Верст через шесть показалась Житная.
Бубнов устал от скучной ходьбы и от прижимания буржуазного мяса к раненому плечу, поэтому не пошел на станцию, а стукнул в ворота самого первого двора: воды напиться. Ворота были не заперты. Бубнов вошел на двор. Лежащая на перегретой соломе собака сонно посмотрела на него.

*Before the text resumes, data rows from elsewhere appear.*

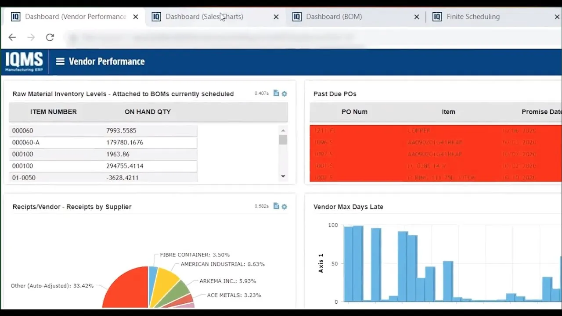Screen dimensions: 562x316
Task: Click the browser forward arrow
Action: point(31,37)
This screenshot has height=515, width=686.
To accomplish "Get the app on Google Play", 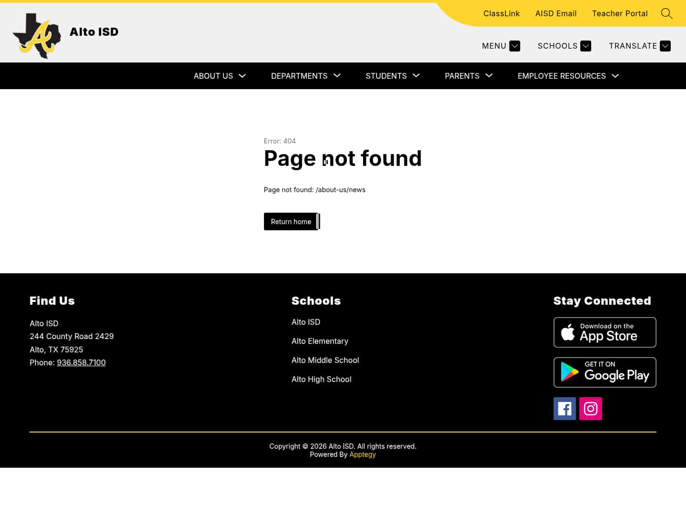I will 605,372.
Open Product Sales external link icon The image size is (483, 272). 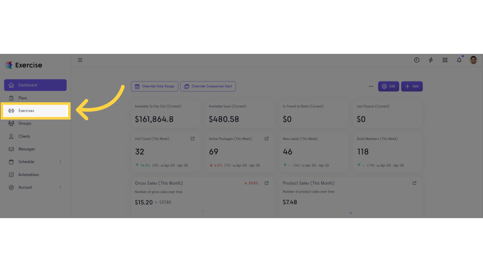414,183
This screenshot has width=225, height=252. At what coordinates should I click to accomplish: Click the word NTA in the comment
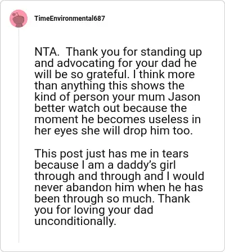[x=47, y=52]
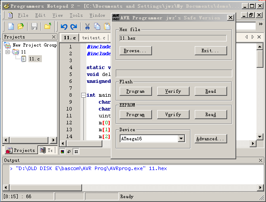
Task: Click the Open file folder icon
Action: click(x=21, y=27)
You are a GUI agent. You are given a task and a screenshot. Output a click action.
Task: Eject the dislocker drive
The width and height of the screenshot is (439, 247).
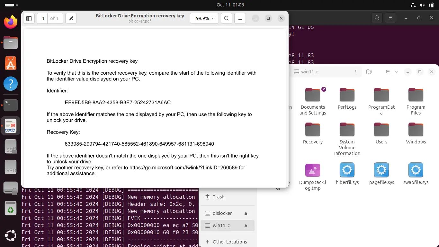(246, 213)
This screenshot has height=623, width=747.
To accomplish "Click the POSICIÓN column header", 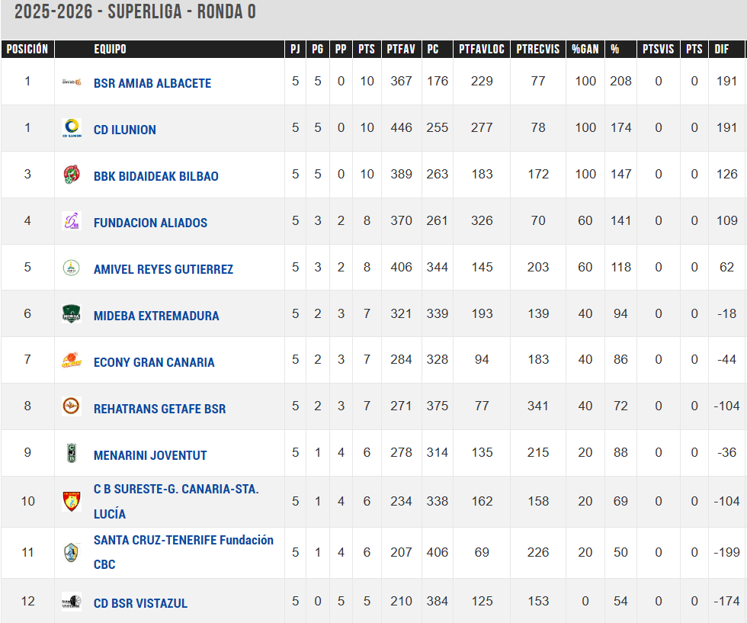I will [x=27, y=50].
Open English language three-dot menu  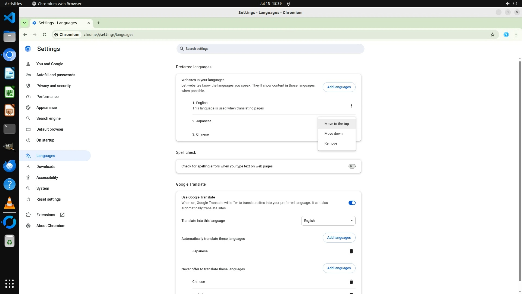click(x=351, y=106)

– Хозяин! – позвал Бубнов.
– Чиво надо? – отозвался из сенного сарая женский голос.
– Воды попить!
– Чиво? Зайди, не слышу!
Бубнов вошел в полупустой и полутемный сарай и с трудом разглядел невероятно толстую голую женщину, лежащую на сене и лузгающую семечки.
– Воды, говорю, попить! – произнес Бубнов, удивляясь белым формам необычного человеческого существа.
– Говори громче, чего пищишь, как комар! – посоветовала женщина.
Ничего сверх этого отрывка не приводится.